WRITTEN TASK:
Convert the lines below into a numbered list, omitting any blank lines.

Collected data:
══════

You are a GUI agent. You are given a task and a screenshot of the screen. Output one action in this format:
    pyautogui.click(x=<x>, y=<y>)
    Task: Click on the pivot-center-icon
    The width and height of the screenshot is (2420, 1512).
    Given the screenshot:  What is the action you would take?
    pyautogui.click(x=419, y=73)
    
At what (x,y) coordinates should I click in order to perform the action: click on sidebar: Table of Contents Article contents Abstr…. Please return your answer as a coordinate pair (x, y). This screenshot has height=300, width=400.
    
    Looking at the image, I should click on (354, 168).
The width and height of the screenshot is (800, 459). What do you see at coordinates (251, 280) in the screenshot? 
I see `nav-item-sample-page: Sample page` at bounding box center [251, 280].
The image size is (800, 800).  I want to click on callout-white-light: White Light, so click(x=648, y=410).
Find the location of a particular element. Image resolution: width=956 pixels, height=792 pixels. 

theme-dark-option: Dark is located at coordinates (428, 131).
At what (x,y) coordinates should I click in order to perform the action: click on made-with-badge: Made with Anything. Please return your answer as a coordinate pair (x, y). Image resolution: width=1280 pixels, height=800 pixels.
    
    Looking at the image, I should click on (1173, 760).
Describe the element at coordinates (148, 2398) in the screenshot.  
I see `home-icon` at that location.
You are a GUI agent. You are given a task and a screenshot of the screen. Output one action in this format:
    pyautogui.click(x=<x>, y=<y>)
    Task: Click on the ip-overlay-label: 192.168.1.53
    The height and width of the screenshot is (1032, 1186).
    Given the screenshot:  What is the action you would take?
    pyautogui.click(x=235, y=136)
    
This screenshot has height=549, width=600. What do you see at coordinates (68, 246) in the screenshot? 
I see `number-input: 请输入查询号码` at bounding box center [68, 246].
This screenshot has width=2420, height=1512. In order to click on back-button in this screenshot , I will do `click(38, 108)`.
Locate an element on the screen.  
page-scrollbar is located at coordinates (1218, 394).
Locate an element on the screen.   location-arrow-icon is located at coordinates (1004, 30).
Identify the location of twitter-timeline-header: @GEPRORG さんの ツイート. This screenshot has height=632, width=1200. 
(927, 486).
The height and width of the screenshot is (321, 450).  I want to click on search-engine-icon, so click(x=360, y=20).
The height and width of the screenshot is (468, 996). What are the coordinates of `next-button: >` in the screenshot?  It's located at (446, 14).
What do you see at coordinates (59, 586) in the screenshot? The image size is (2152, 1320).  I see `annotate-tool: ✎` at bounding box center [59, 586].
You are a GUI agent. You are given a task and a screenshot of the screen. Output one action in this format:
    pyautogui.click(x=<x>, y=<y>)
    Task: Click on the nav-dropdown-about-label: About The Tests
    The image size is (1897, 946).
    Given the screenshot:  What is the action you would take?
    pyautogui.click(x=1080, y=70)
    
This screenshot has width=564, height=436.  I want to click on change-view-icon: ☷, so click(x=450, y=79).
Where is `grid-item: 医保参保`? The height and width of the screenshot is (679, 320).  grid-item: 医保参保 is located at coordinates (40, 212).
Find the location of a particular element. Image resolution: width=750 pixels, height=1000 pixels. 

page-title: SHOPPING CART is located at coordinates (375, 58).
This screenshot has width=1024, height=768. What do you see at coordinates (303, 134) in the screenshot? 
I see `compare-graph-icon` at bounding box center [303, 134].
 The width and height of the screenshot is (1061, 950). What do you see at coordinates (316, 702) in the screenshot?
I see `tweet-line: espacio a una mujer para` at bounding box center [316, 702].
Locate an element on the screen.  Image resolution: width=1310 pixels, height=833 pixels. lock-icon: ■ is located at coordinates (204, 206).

══════

TASK ANSWER:
1. You are a GUI agent. You are given a task and a screenshot of the screen. Output one action in this format:
2.     pyautogui.click(x=<x>, y=<y>)
3.     Task: Click on the pivot-center-icon
4.     The width and height of the screenshot is (2420, 1512).
5.     Given the screenshot:  What is the action you would take?
6.     pyautogui.click(x=419, y=73)
7. At what (x,y) coordinates should I click in order to perform the action: click on sidebar: Table of Contents Article contents Abstr…. Please return your answer as a coordinate pair (x, y). This screenshot has height=300, width=400.
8.     Looking at the image, I should click on (354, 168).
9. The width and height of the screenshot is (800, 459). What do you see at coordinates (251, 280) in the screenshot? 
10. I see `nav-item-sample-page: Sample page` at bounding box center [251, 280].
11. The image size is (800, 800).  I want to click on callout-white-light: White Light, so click(x=648, y=410).
12. Find the location of a particular element. Image resolution: width=956 pixels, height=792 pixels. 
13. theme-dark-option: Dark is located at coordinates (428, 131).
14. At what (x,y) coordinates should I click in order to perform the action: click on made-with-badge: Made with Anything. Please return your answer as a coordinate pair (x, y). Image resolution: width=1280 pixels, height=800 pixels.
15.     Looking at the image, I should click on (1173, 760).
16. Describe the element at coordinates (148, 2398) in the screenshot.  
17. I see `home-icon` at that location.
18. You are a GUI agent. You are given a task and a screenshot of the screen. Output one action in this format:
19.     pyautogui.click(x=<x>, y=<y>)
20.     Task: Click on the ip-overlay-label: 192.168.1.53
21.     The height and width of the screenshot is (1032, 1186).
22.     Given the screenshot:  What is the action you would take?
23.     pyautogui.click(x=235, y=136)
24. This screenshot has height=549, width=600. What do you see at coordinates (68, 246) in the screenshot? 
25. I see `number-input: 请输入查询号码` at bounding box center [68, 246].
26. This screenshot has width=2420, height=1512. In order to click on back-button in this screenshot , I will do `click(38, 108)`.
27. Locate an element on the screen.  
28. page-scrollbar is located at coordinates (1218, 394).
29. Locate an element on the screen.   location-arrow-icon is located at coordinates (1004, 30).
30. Identify the location of twitter-timeline-header: @GEPRORG さんの ツイート. This screenshot has height=632, width=1200. 
31. (927, 486).
32. The height and width of the screenshot is (321, 450).  I want to click on search-engine-icon, so click(x=360, y=20).
33. The height and width of the screenshot is (468, 996). What are the coordinates of `next-button: >` in the screenshot?  It's located at (446, 14).
34. What do you see at coordinates (59, 586) in the screenshot? The image size is (2152, 1320).  I see `annotate-tool: ✎` at bounding box center [59, 586].
35. You are a GUI agent. You are given a task and a screenshot of the screen. Output one action in this format:
36.     pyautogui.click(x=<x>, y=<y>)
37.     Task: Click on the nav-dropdown-about-label: About The Tests
38.     The image size is (1897, 946).
39.     Given the screenshot:  What is the action you would take?
40.     pyautogui.click(x=1080, y=70)
41. This screenshot has width=564, height=436.  I want to click on change-view-icon: ☷, so click(x=450, y=79).
42. Where is `grid-item: 医保参保`? The height and width of the screenshot is (679, 320).  grid-item: 医保参保 is located at coordinates (40, 212).
43. Find the location of a particular element. Image resolution: width=750 pixels, height=1000 pixels. 
44. page-title: SHOPPING CART is located at coordinates (375, 58).
45. This screenshot has width=1024, height=768. What do you see at coordinates (303, 134) in the screenshot? 
46. I see `compare-graph-icon` at bounding box center [303, 134].
47.  The width and height of the screenshot is (1061, 950). What do you see at coordinates (316, 702) in the screenshot?
48. I see `tweet-line: espacio a una mujer para` at bounding box center [316, 702].
49. Locate an element on the screen.  Image resolution: width=1310 pixels, height=833 pixels. lock-icon: ■ is located at coordinates (204, 206).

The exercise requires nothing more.